(EXERCISE INSTRUCTIONS): From the line with "The width and" to the final line, print the records exactly as they are.

(DATASET ENTRIES):

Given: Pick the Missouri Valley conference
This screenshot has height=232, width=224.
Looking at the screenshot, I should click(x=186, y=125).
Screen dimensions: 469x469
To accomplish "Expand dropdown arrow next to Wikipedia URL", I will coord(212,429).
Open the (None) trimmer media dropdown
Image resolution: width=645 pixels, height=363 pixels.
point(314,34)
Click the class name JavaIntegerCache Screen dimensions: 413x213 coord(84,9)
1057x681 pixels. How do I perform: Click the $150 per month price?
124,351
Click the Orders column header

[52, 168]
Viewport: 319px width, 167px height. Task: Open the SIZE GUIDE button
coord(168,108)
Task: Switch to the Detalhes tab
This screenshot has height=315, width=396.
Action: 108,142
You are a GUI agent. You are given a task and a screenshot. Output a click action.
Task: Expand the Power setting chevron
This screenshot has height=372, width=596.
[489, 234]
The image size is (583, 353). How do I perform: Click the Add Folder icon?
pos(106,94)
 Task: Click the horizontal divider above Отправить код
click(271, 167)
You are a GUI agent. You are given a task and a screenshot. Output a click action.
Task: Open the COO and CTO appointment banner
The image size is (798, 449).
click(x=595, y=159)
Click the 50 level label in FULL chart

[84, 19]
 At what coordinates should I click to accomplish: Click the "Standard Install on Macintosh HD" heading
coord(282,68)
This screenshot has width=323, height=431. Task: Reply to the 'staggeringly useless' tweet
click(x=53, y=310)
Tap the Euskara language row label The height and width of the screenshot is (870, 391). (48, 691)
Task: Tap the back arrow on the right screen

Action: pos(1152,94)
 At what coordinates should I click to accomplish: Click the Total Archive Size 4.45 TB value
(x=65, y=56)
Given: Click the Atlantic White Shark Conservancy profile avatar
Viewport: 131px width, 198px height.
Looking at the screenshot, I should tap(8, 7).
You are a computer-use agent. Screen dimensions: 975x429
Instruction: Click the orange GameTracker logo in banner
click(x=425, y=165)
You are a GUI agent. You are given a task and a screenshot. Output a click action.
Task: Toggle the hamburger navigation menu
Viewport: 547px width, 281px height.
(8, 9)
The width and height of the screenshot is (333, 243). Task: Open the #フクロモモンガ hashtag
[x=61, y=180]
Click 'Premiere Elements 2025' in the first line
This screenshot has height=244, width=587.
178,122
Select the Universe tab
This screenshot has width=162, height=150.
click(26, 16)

(SOLUTION TO THE PROBLEM):
The width and height of the screenshot is (333, 243). Task: Open the #フクロモモンガ hashtag
[x=61, y=180]
Click 'Premiere Elements 2025' in the first line
This screenshot has height=244, width=587.
178,122
Select the Universe tab
This screenshot has width=162, height=150.
click(26, 16)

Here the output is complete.